Dollar's best-known work, The Duel, was mounted in 1949 as Le Combat for Roland Petit's Ballets de Paris. Based on an episode in Torquato Tasso's epic poem Jerusalem Delivered (1581) and set to a score by Raffaelo de Banfield, the ballet tells a tale of tragic love from the time of the Crusades, recounting the legend of mortal combat between Tancredi, a Christian knight of Normandy, and Clorinda, a Saracen maiden disguised in male armor. At first the ballet was only an extended pas de deux, danced by Janine Charrat and Vladimir Skouratoff, but Dollar added three more knights for dramatic effect when he staged the work for the New York City Ballet in 1950. There, Melissa Hayden made a powerful impression as Clorinda, dancing with Jacques d'Amboise as Tancredi.

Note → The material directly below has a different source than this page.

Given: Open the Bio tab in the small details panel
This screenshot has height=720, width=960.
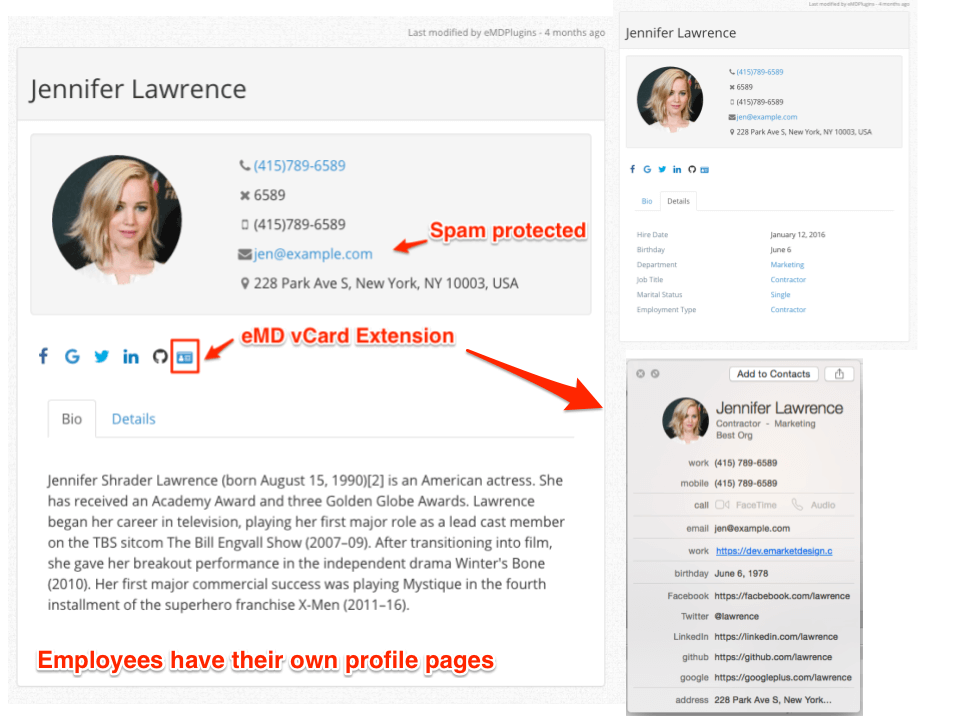Looking at the screenshot, I should point(647,201).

In 1953, Dollar also staged the work for Ballet Theatre, where Lupe Serrano and John Kriza made the roles their own.

Dollar created numerous other choreographic works for various companies. Among them are the following:
- 1936. Promenade, set to Maurice Ravel's Valse Nobles et Sentimentales, for Ballet Caravan.

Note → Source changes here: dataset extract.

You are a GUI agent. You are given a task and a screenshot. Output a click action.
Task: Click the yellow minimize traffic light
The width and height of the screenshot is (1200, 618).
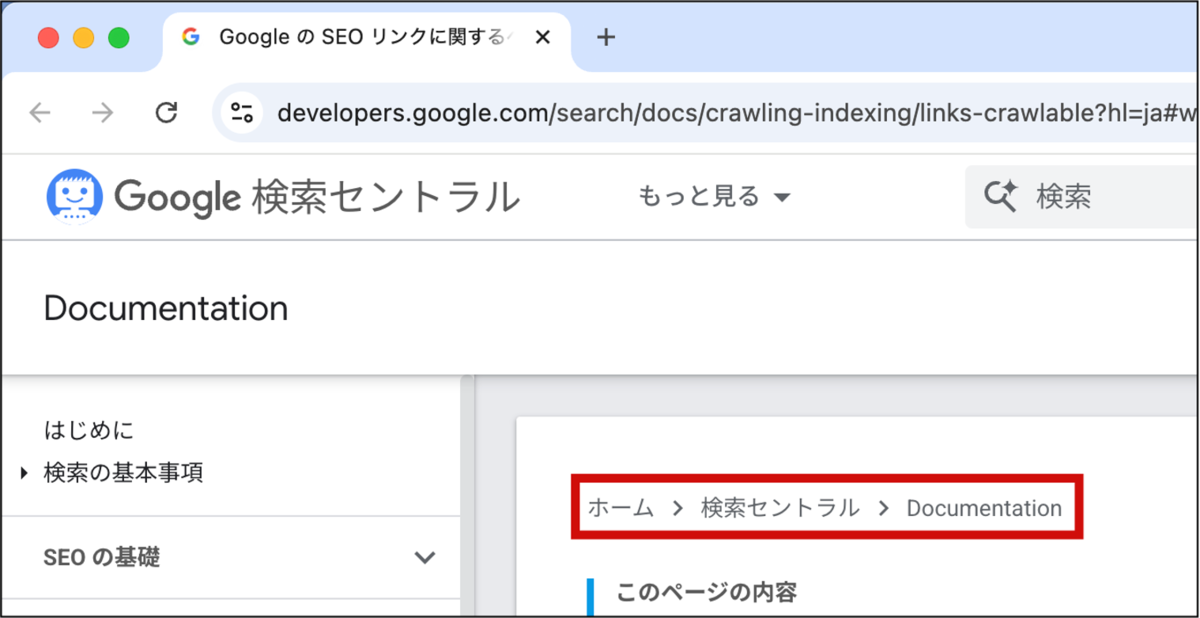84,35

- 1939. A Thousand Times Neigh, a tribute to the automobile, created for American Ballet Caravan at the Ford pavilion at the 1939 New York World's Fair at Flushing Meadows.
- 1943. The Five Boons of Life, later called The Five Gifts, set to music by Ernō Dohnányi, for the American Concert Ballet.
- 1949. Ondine, set to "The Seasons" by Antonio Vivaldi, for the New York City Ballet. Original cast: Tanaquil Le Clercq, Francisco Moncion, Melissa Hayden, and Yvonne Mounsey.
- 1950. Jeux, set to music by Claude Debussy, for Ballet Theatre.
- 1954. Concerto, set to music by Felix Mendelssohn, for Ballet Theatre Workshop. Danced by students of the Ballet Theatre School.
- 1958. The Parliament of the Birds, set to music by Ottorino Resphighi, for Ballet Theatre Workshop. Danced by students of the Ballet Theatre School.

===Teacher===
For more than forty years, Dollar was a highly regarded ballet teacher, working at times for the American Concert Ballet and the Ballet Theatre School. In the 1940s he was ballet master at the American Concert Ballet and at Ballet Society. He also lived and worked abroad. He served as ballet master of the Grand Ballet de Monte Carlo and as guest choreographer for companies in Brazil and Japan In 1958 he assisted in establishing the Iranian National Ballet Company in Tehran, serving as the first resident choreographer as well as the principal teacher in the school.

==Later years==
After being stricken with arthritis of the hips in the 1950s, Dollar was forced to curtail his dancing. His last appearance on stage was as Herr Drosselemeyer in Balanchine's famous production of The Nutcracker for the New York City Ballet. Thereafter, he retired to his home in Flourtown, Pennsylvania, where he passed his last years in the care of his wife, the former Yvonne Patterson, a vivacious dancer and teacher whom he had first met in Ballet Caravan in the late 1930s. He died of lung cancer at home in March 1986, aged 79 years.